Even when one compares hydrogen to a more benign fuel such as diesel, the advantage of hydrogen in terms of safety becomes evident. Engineers have speculated that had the airliners flown into the World Trade Center been fueled with liquid hydrogen the buildings would not have collapsed. The jet fuel or diesel was spilled out and pooled on the floors, where it continued to burn until the structural steel was weakened and the ultimate collapse was unavoidable . Hydrogen probably would not have exploded and would have dispersed in just a few seconds. When we take a serious look at hydrogen as a substitute fuel for gasoline, diesel, propane or natural gas, we find its safety advantages far outweigh its few disadvantages. If gasoline or propane had not been in widespread use for the better part of a century, it is doubtful they would have an easy time today getting approval from safety regulators. When we realize that a tank full of gasoline has the explosive power of a stick of dynamite, and we regularly store our vehicles in basement garages, it then becomes apparent that a properly designed vehicle using hydrogen fuel could be parked in the same garage with the same confidence, and that it could be done safely. Although fire and explosion are safety issues in any use of fuel, there is another safety hazard involving gasoline or propane that is most often overlooked. Not only are they both flammable, but they are also extremely toxic. This toxicity is rarely mentioned when making comparisons between competing fuel sources. Hydrogen is completely benign in terms of toxicity. If breathed in, it can displace air or oxygen, but the concentration would need to be quite high to even cause shortness of breath. We don’t often give it much thought, but two-thirds of the water we drink is made up of hydrogen; yet, we cannot live without water.
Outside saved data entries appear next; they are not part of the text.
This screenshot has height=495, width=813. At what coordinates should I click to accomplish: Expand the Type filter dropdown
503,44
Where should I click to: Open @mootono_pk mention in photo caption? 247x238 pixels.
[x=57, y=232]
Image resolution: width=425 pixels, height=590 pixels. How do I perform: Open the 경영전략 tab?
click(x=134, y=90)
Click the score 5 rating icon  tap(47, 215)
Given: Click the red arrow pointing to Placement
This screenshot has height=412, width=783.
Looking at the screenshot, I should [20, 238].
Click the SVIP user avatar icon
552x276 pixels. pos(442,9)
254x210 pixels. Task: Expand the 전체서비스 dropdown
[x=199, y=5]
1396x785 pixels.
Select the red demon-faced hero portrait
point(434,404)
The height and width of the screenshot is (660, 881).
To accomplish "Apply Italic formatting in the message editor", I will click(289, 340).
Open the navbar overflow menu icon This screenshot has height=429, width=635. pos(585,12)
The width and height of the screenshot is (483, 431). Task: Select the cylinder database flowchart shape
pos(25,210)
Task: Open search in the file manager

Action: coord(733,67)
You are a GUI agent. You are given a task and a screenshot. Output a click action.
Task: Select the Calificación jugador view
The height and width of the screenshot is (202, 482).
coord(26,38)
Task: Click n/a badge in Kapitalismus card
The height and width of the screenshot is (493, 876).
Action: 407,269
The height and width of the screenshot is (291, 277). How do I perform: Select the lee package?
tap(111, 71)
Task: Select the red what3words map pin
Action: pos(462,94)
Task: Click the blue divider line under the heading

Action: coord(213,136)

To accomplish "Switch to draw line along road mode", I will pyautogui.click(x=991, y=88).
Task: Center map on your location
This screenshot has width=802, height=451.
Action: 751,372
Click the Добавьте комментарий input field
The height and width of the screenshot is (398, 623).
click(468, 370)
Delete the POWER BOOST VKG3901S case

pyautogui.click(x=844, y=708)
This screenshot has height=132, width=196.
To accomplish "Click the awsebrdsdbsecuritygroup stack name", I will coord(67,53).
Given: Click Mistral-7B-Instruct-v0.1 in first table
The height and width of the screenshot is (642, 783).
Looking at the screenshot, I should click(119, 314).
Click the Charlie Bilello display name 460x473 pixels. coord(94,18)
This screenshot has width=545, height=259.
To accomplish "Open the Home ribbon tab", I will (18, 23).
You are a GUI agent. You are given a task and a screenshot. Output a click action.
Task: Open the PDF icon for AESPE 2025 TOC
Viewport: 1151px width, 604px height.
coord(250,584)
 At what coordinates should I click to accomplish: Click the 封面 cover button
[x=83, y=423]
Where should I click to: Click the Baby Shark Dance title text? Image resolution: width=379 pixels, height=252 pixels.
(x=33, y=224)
When hydrogen is compared realistically with other fuels in common use, the safety issue soon becomes a non-issue. Proper system design and safety engineering will ensure that a future hydrogen economy will be accepted by the general public and perhaps gasoline and other fossil fuels will be seen in the negative light that once shone unfairly on hydrogen. Future generations may still recall the Hindenburg; but, by then, the word hydrogen will be synonymous with clear air and energy freedom, rather than death and disaster.